(Carte blanche) à Claude Minière : Je pense, donc je suis (opéra ouf)

Par Florence Trocmé

Je pense, donc je suis (opéra ouf)

Je viens raconter une histoire. Elle est triste mais drôle. C’est l’histoire de mon Descartes, un manuscrit. J’ai en vue de son édition sollicité je crois bien tous les éditeurs de France et de Navarre*. Non, Descartes est mort. Ses cendres dans un coffre-fort, sa figure en bronze publique, c’est bien ainsi.
Et pourtant, il est diablement intéressant d’y aller voir de nouveau sur la vie et l’œuvre de René (1596-1650). Il s’agit d’une base et d’un aboutissement, d’un grave virage de la sensibilité. René Descartes (se) pose l’étrange question Est-ce que je suis ? Réponse : « je pense, donc je suis ». Ouf !
Mais cette réponse intime et démonstrative, reçue bientôt comme « fondatrice », aura une lourde conséquence.

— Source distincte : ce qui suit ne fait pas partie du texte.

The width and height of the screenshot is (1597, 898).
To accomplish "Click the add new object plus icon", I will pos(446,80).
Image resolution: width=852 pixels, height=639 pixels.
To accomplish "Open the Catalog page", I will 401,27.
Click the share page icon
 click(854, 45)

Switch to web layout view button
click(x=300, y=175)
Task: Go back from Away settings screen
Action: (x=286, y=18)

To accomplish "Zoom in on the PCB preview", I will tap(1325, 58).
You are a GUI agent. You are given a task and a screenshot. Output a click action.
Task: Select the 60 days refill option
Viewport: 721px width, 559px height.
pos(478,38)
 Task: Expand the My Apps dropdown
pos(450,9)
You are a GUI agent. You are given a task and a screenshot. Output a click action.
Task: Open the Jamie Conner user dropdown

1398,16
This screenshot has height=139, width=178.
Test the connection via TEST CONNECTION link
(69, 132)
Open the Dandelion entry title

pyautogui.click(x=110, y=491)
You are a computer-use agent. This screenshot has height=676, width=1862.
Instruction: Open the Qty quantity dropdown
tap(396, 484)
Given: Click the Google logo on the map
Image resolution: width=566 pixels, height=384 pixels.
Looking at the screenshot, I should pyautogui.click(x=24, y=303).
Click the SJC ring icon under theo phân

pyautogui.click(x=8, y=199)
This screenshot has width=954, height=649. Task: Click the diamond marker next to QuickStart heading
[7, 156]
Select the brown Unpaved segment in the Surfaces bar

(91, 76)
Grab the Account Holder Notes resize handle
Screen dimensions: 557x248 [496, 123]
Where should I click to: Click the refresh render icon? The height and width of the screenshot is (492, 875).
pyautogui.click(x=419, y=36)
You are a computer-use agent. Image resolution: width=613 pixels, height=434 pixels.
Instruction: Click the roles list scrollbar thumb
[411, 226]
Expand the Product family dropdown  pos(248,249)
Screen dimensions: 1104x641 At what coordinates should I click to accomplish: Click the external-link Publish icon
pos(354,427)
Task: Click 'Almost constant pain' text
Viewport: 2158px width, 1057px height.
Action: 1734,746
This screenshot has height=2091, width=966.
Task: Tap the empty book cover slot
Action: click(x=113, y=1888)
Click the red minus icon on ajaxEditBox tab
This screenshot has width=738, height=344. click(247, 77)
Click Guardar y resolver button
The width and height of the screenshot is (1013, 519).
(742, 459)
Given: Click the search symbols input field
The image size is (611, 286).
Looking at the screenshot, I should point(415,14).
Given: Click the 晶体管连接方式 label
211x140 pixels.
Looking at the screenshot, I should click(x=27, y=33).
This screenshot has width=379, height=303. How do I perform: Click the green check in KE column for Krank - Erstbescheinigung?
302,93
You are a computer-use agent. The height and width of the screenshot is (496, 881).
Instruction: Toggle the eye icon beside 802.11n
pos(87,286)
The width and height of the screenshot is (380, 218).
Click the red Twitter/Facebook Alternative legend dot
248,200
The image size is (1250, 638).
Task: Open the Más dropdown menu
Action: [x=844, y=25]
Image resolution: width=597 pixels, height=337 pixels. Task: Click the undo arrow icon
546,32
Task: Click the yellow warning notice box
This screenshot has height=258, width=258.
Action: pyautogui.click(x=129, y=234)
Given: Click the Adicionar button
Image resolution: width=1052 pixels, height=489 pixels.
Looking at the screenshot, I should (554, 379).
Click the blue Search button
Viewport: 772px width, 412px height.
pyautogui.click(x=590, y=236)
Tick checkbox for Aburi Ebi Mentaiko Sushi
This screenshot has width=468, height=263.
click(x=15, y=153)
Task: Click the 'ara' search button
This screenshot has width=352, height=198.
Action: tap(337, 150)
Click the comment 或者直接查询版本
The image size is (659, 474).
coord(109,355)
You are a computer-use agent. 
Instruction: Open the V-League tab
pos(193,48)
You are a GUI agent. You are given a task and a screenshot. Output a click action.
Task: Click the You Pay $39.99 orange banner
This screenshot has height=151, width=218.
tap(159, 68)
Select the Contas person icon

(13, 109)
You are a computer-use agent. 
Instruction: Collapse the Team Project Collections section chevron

Les animaux ne pensent pas, donc ils n’existent pas. Ils existent, si, mais comme machines…Désacralisation complète, ruptures, domination, marchandise…, le contraire du poétique. D’où expérimentations, abattoirs,... Bientôt l’homme aussi sera conçu comme machine et automate. Plus tard, des hommes et des femmes seront désignés comme « sous-hommes » et transportés dans des wagons-à-bestiaux.
La laïcisation de la pensée qu’opère le dix-septième siècle rationaliste, laquelle infiltrera les pratiques religieuse formelles, autorisera les conduites les plus inconscientes du caractère divin du vivant. C’est peut-être pourquoi (en même temps que « pour rien ») nous faisons le saut poétique hors une logique du cadavre.
Claude Minière

*Exception : les éditions Tituli ont accueilli Comment peut-on être cartésien, et le publieront.
Image, épitaphe de Descartes, chapelle Saint-Benoît, Saint-Germain-des-Prés.